Of course, everywhere has its accents, and I admit that I'm quite biased. It's just that "y'all" is charming (it's a very useful contraction! it's no different than combining "they" and "will" into "they'll"), whereas "pahk my cah in hahvad yahd" is downright stupid. And while George Bush makes a Southern accent sound, well, retarded, Bill Clinton is able to make a Southern accent sound charming and sometimes even professional. That does not exist with Boston accents; I can't think of a single person - sportscasters, politicians, teachers (can you imagine "the three R's" in a Boston classroom?) - who manages to sound intelligent while talking like mayor Quimby. And don't get me started on North Shore Boston accents. Random use of British... like saying "bath" to rhyme with "goth."

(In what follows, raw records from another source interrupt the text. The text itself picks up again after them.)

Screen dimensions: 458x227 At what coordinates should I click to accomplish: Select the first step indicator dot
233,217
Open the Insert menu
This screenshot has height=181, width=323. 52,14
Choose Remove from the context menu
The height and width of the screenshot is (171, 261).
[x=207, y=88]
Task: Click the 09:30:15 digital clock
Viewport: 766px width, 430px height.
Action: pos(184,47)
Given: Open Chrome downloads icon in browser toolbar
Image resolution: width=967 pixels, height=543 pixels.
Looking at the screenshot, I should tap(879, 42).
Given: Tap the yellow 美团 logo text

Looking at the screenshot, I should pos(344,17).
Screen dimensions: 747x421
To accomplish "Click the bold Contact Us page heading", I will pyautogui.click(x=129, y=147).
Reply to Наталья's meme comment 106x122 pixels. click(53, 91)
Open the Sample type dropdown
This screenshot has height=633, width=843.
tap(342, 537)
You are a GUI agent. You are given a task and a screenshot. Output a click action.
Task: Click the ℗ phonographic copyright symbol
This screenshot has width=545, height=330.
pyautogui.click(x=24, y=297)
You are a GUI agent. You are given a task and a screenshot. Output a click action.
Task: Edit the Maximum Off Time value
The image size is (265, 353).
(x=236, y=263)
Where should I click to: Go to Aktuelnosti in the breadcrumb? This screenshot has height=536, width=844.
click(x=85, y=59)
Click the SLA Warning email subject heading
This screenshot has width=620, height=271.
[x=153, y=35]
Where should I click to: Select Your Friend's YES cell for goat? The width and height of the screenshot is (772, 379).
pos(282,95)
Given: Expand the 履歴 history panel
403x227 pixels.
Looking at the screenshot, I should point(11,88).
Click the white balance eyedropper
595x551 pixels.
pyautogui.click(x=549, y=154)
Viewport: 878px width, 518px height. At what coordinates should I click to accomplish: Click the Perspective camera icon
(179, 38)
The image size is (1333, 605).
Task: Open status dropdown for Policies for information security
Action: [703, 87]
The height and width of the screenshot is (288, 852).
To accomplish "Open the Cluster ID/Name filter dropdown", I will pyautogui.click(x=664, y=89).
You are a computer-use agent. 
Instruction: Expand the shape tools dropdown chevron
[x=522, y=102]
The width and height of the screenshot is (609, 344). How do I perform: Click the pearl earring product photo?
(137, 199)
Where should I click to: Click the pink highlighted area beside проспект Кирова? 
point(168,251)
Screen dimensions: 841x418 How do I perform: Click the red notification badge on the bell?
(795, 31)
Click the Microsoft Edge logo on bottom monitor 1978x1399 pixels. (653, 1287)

Does this mean that I'm leaving the place anytime soon? Nope. In fact, I've been looking at condos for the last six months. Got a few in mind now that I'm seriously pursuing (how neat would it be if both my brother and I lived in towns called Arlington?), and my goal is to be able to have a Labor Day bbq at my new digs. But we'll see. These things have a habit of slipping between my fingers.

Anyway, the point is that I like it here. It's just that I can't frickin' stand the accent. Somebody needs to smack me; I'm afraid that the unconscious use of "wicked" is the first step on the slippery slope toward sounding like a Kennedy. One comforting thought remains, though... it's better than the Long Island (lawn guyland) accent, and definitely better than the New Jersey ("yous guys") accent.

*When the touring company of the show Wicked came to Boston, the billboards had the typical green witch in black clothing... and the only two words were "Wicked Awesome." Now that's funny.